Under the auspices of the publishing house, BioMed Central, ‘Research Involvement and Engagement’ has proved quite a success story. So far it has published:
38 papers
5 methodologies
6 reviews
10 commentaries
3 protocols
…..and some more…

All adding to the evidence and knowledge base for public involvement and engagement in health and social care research. Not only that but the journal has also set the bar high for innovation: it is open access; all papers are reviewed by patients and researchers; authors must publish a plain English summary at the point of submission and; it is now indexed in PubMed Central meaning it will reach a much wider audience.

It is a phenomenal achievement upon which the co-Editors, Richard Stephens and Professor Sophie Staniszewska reflect in a recent editorial noting ‘The launch of RIE both reflected and stimulated the increasing international interest in patient and public involvement in research. RIE was and still is the only co-produced academic journal on this theme, and the only international journal co-produced by all key stakeholders, including patients, academics, policy makers and service users.’

As Editors but also well-known and respected figures in the public involvement movement in their own right, Richard and Sophie are in a perfect position to comment on the state of play in involvement and engagement.

Submissions to the journal, they say, highlight how far we have come but the distance still to travel before public involvement and engagement are embedded in research. While papers reflect good practice at specific moments in time they also – by their nature – can highlight how isolated our venture is.  They encourage a focus on methods and methodologies. They hope to see more papers on working with industry, the use of new technologies and social media and highlight a blurring of boundaries between medical research and market research: ‘in an increasingly consumerist world, patients regard themselves as research participants not subjects, and they are not only service-users but product-users too.’

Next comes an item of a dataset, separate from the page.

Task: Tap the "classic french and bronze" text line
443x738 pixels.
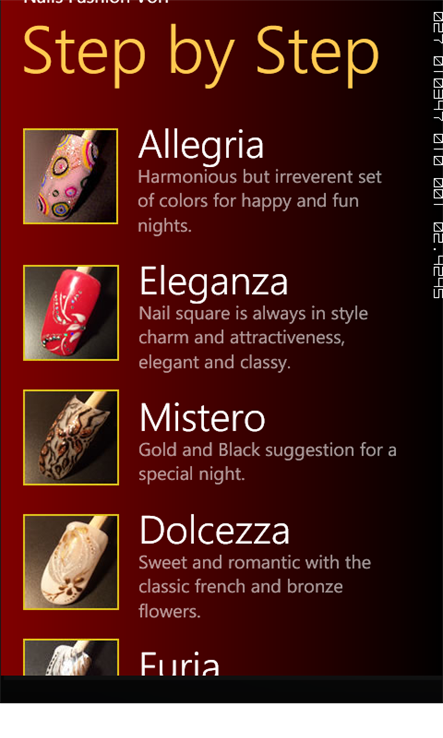Action: pyautogui.click(x=241, y=586)
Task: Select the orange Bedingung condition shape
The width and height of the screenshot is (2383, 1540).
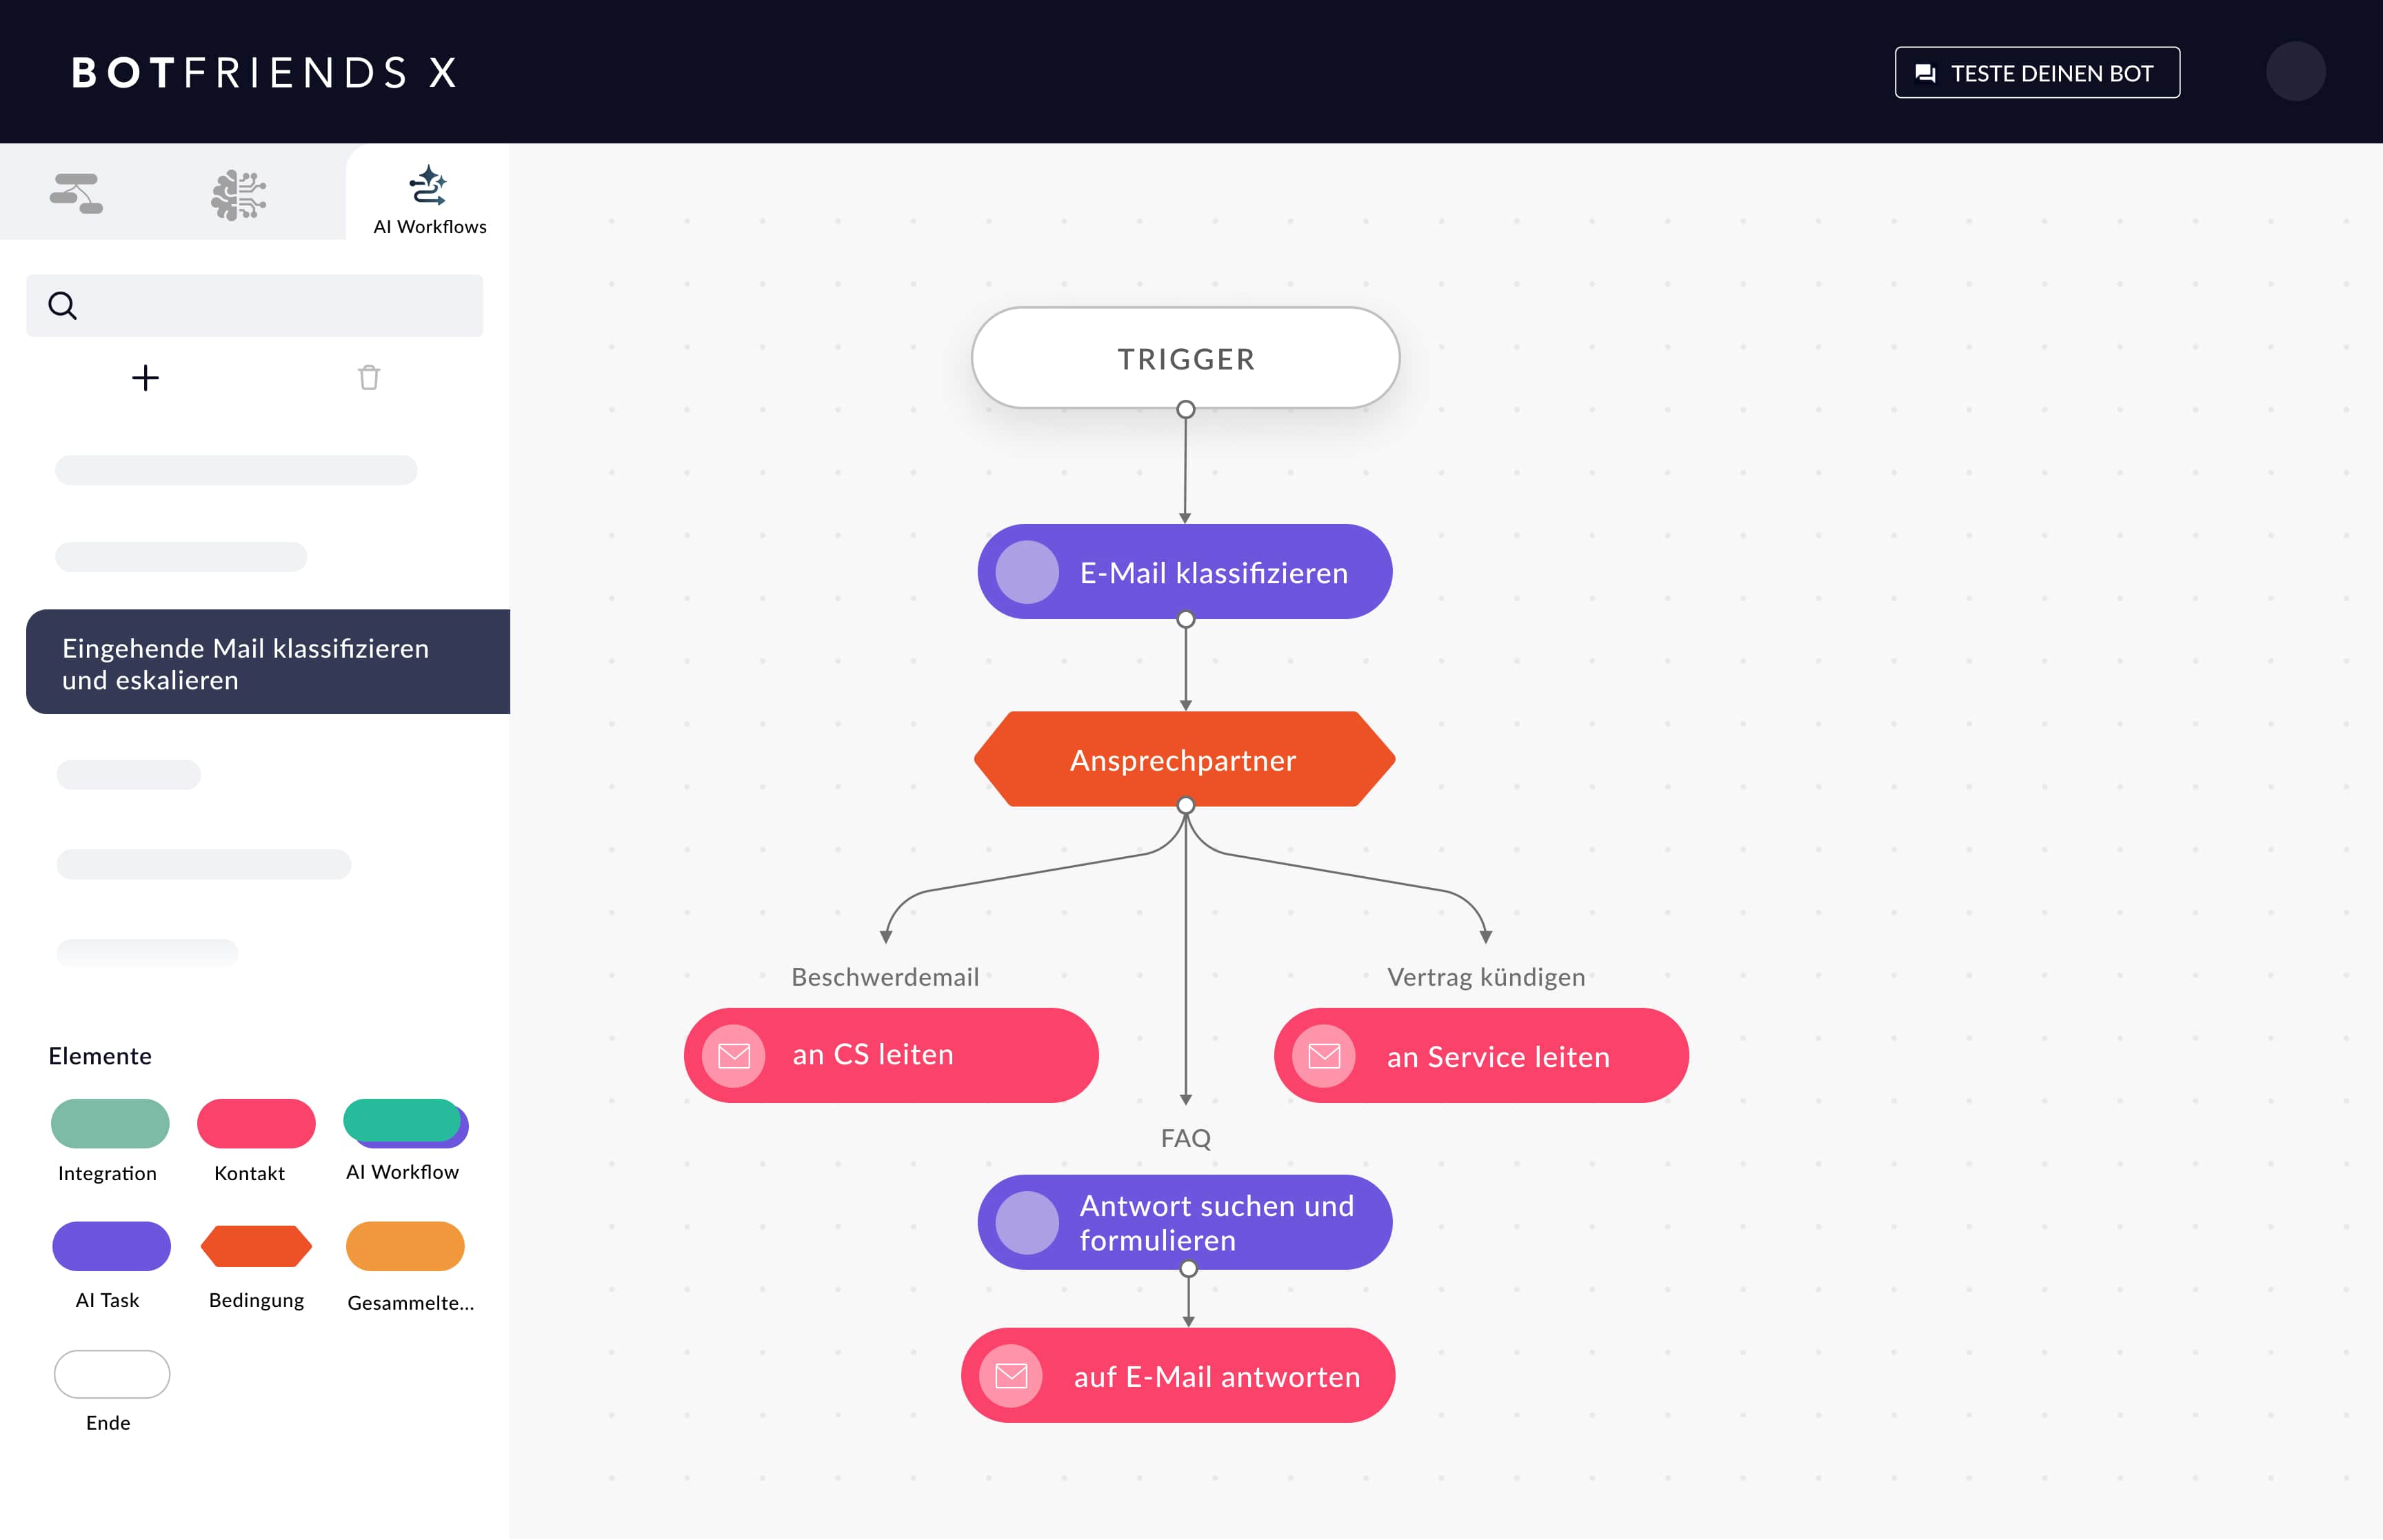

I like their comment that: ‘each paper in RIE represents a small step forwards and adds to an evidence base that researchers, patients, practitioners and public members can use for effective practice.’ Also their fierce defence of the journal’s content in the face of academic criticisms about ‘quality:

‘We understand that view but we do not share it. On the contrary we recognise that the evidence base is evolving and our view is that RIE is itself part of that evolution. We do not simply record or report, we seek to inspire and support. We have nurtured these “academically less strong” papers, helping authors draw on peer review comments to enhance the quality of their paper. For us these papers often report knowledge spaces, conversations and contributions that represent the building blocks of involvement and engagement. In some cases the papers have been in review, and in re-review, and even in re-re-review, for many months. In some cases papers are too poor to enter the review process, but we encourage authors to develop their thinking and submit another day, and if we can, we offer guidance on how they may do this.’

In sum, my view is that ‘Research Involvement and Engagement’ has already proven itself to be an incredibly important avenue for shining a light on the evidence behind public involvement and engagement. We would be the poorer without it. It’s future health as an influential journal is dependent on you, I, us, writing up our work, our ideas, our views and being brave enough to submit them for public discourse.

So, unsurprisingly, the call to action is: ‘get writing, get submitting.’  Me included!